▶ [AIM OF THE EXERCISE]: Although the entries hold pictures, only their words are printed back, exactly as given.

▶ [Stored items]:
◇ ◇ ◇

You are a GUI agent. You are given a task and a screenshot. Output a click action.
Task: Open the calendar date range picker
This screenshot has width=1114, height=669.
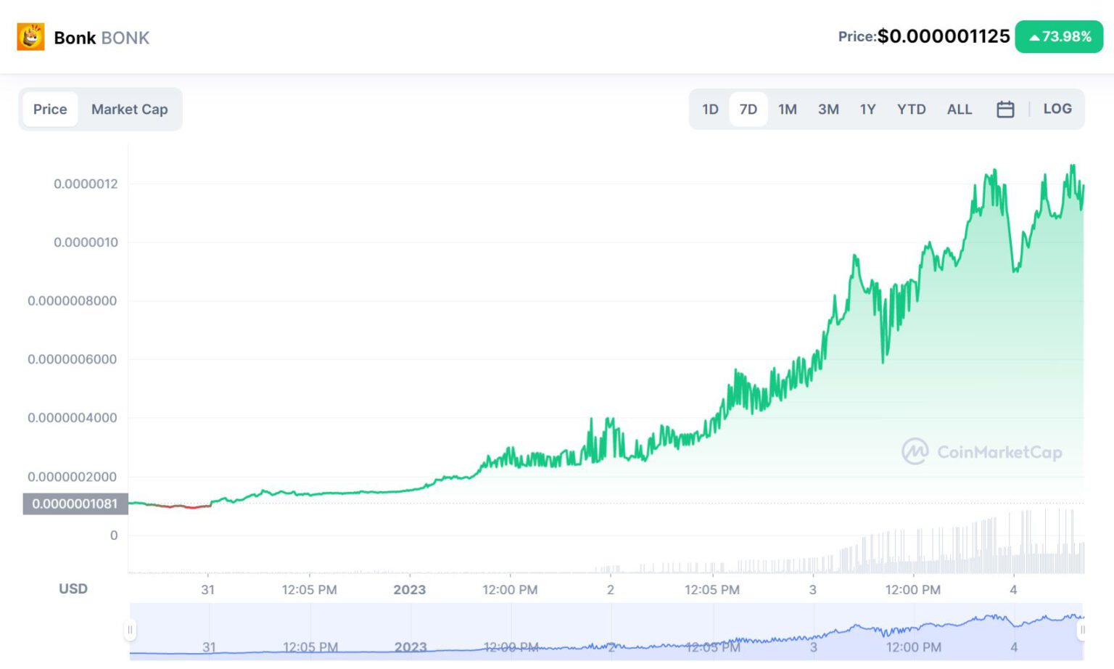[1005, 110]
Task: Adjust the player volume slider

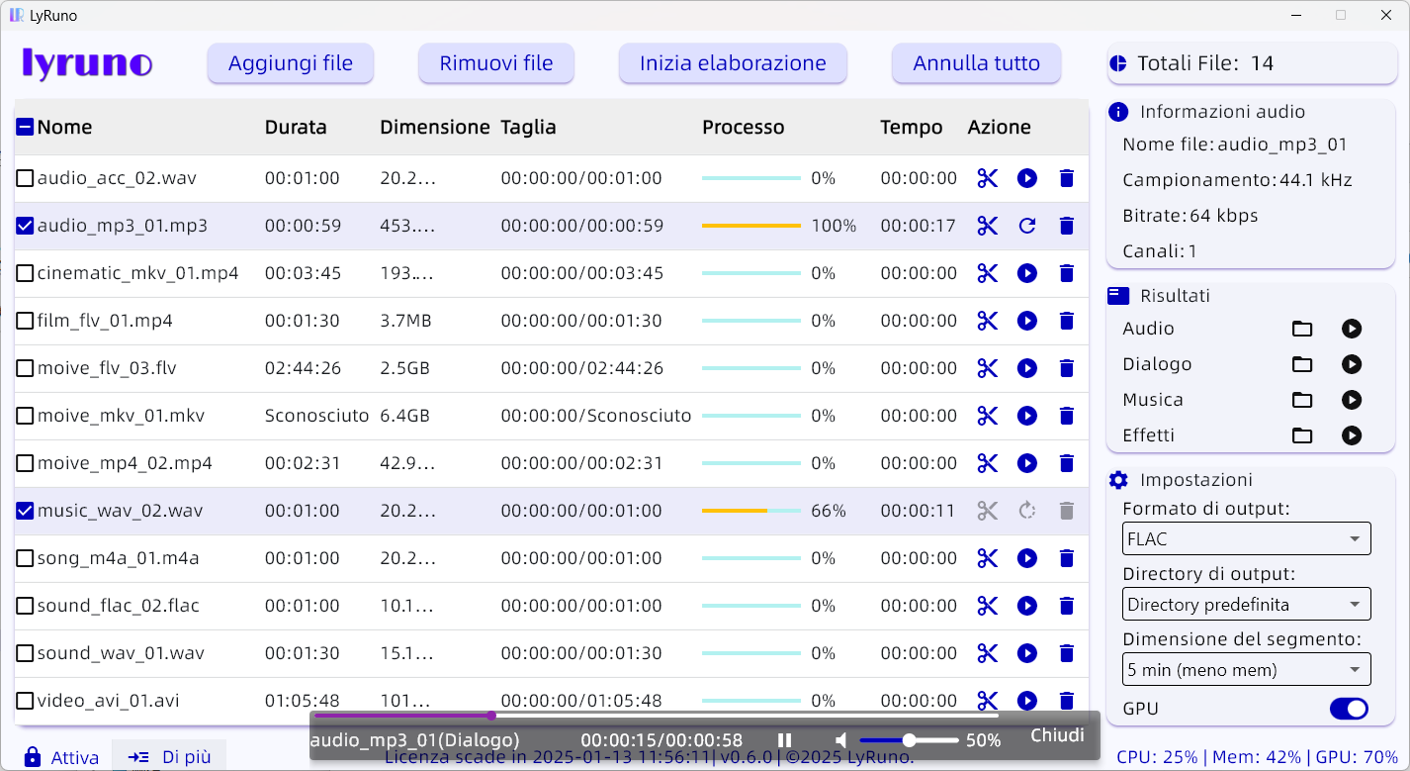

◇ ◇ ◇

▶ [TASK SOLUTION]:
You are a GUI agent. You are given a task and a screenshot. Output a click action.
Task: Open the calendar date range picker
This screenshot has width=1114, height=669.
[1005, 110]
Task: Adjust the player volume slider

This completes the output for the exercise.